By incorporating crop leftovers into the soil, these farmers have not only decreased their use of fertilisers but have also started to earn a profit by managing the stubble of other farms.
In Badarpur, the last village in the Mohali district, growers have established a farmers' club from which they provide crop residue management equipment to farmers. In Badarpur where Bhupinder Singh (59) cultivates 30 acres of land, rice stubble has not been burned since 2018. Instead, he uses an MB plough, a tillage tool, to combine it with soil. He says that after it is buried, stubble residue gets decomposed within a week.
"With the absorption of stubble in soil, the consumption of fertiliser has dropped. Earlier, we used to use potash for the wheat crop which we no longer do," he says.

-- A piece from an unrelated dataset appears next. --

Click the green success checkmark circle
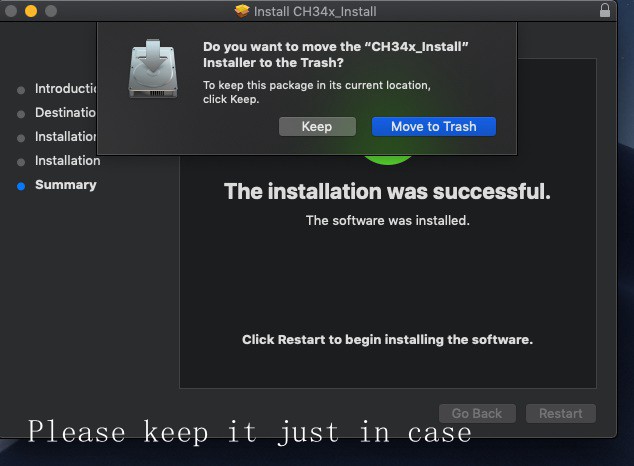[x=388, y=159]
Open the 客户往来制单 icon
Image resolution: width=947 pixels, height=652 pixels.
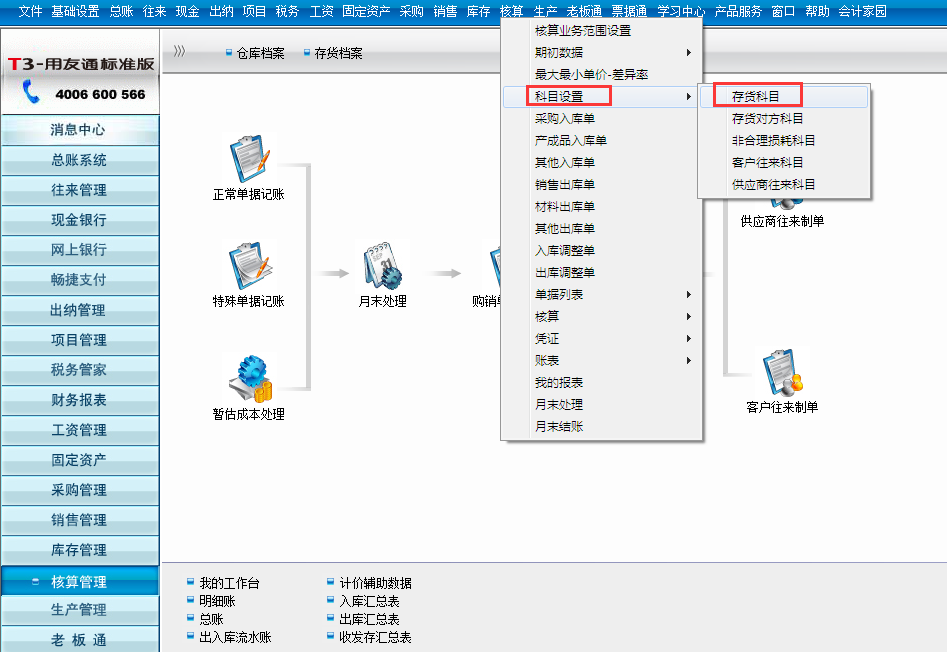tap(782, 373)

Amarjit Singh, who cultivates crops on more than 100 acres of land, instead sells it to a local plant that converts it into fuel due to its negative impact on the environment.
70% of the farmers in Bhupinder Singh's village have already stopped burning paddy stubble. Since 2019, the Food and Agriculture Organization of the United Nations (FAO) has been working in Punjab as part of the Climate and Clean Air Coalition project to determine how crop residue can be used on farms and in other ways that are both economically advantageous for farmers and entrepreneurs and environmentally sustainable.